Reva Klein assess the lessons that can be learned from two investigative science competitions.
The Student's and Teacher's Educational Material (STEM) project awards are designed to encourage participants to think about how to get the most out of visits to the Science Museum in London and to share that experience by producing Web pages on the Internet.
The competition, which awarded its first prizes in July, is the first Internet-led project of its kind. A message of congratulations from the Prime Minister to the winners underlined STEM's closeness to the spirit of the Government's National Grid for Learning strategy.
STEM invites schoolchildren and teachers to devise projects related to anything found in the museum, from history to engineering, design and technology to medicine. The three categories of participants are under-11s and over-11s, in teams of up to three, and individual teachers.
As well as receiving Toshiba desktop computers for their schools, the award winners will get the satisfaction of knowing that their projects will live on in cyberspace. The Web pages they create are added on to the Science Museum's Web site, where they remain for other schools to use as a pre- or post-museum resource, or for classroom work.

● INPUT DATA

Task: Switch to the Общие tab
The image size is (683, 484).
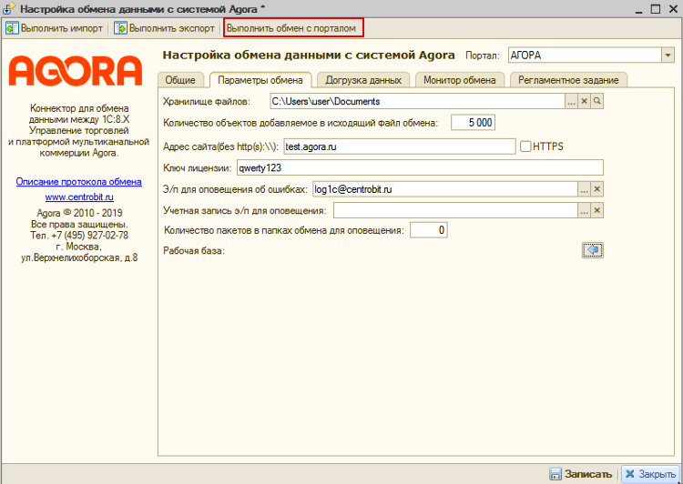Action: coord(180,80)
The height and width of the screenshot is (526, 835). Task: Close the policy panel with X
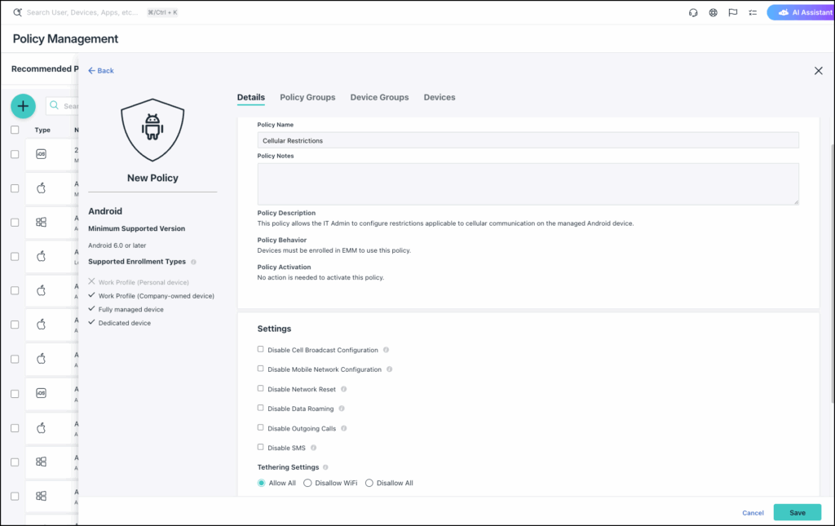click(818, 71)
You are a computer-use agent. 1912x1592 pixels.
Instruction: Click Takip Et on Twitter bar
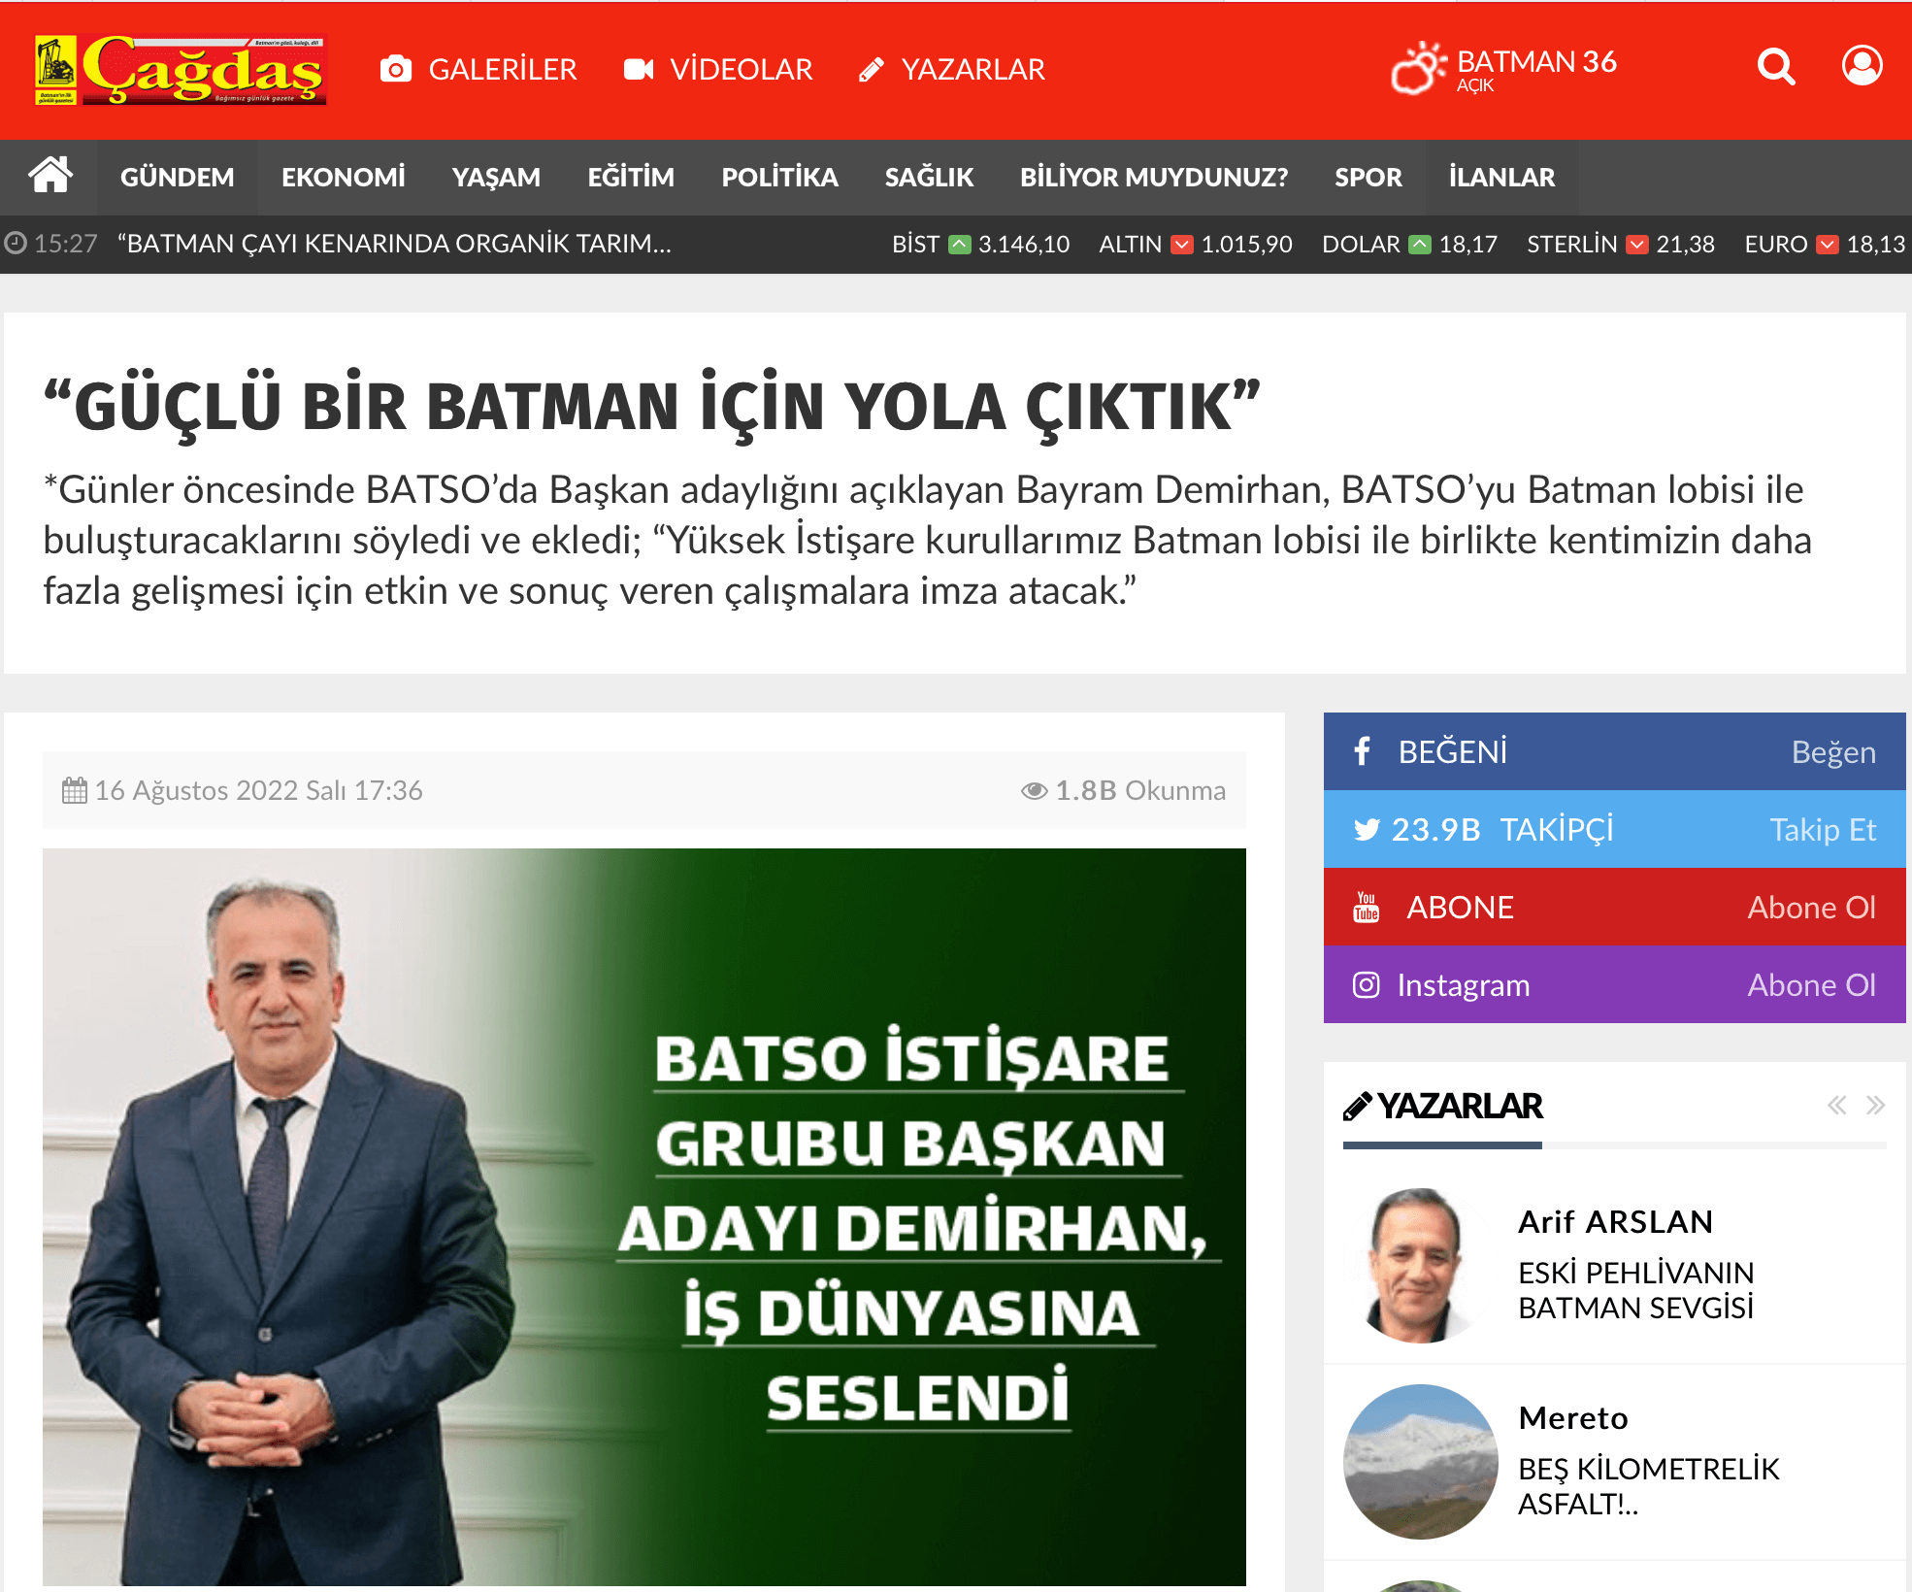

● REQUIRED WORK
Pick up the article about the Science Museum's STEM awards after its last sentence and carry it forward. The rows come from a different source than the text.

● SOLVED PROBLEM
The diversity, technical sophistication and ingenuity of the projects submitted show that there are many schools willing to take the plunge and create their own innovative learning resources on the Net.
Clapham Manor Primary School in south London won the under-11s prize for its Year 3 entry on its visit to the museum's interactive Launch Pad section. Led by teacher Tracy Shailer, who has since moved to another school, the class focused its project on sound and light, basing it on activities and principles they found at Launch Pad. One of the more unusual and engaging aspects of the Web pages they created was the inclusion of their own handwriting.
The two Year 8 and one Year 10 lads at Bishop's Stortford School for Boys in Hertfordshire, who won the over-11 category, created a Web site based on the museum's Challenge of Materials Gallery, which deals with replacement body parts. As well as working in the library with traditional reference materials, the pupils surfed the Net for information and, says their information communications technology teacher, Julia Windly, they "had to plough through a lot of rubbish". All the hard work paid off, though. So impressed was the school's science department that it has built the winning STEM material into the key stage 3 and 4 curriculum for next year. But for the boys, the real achievement was, in the words of one of them, "that we really learned about teamwork, about working together to create something".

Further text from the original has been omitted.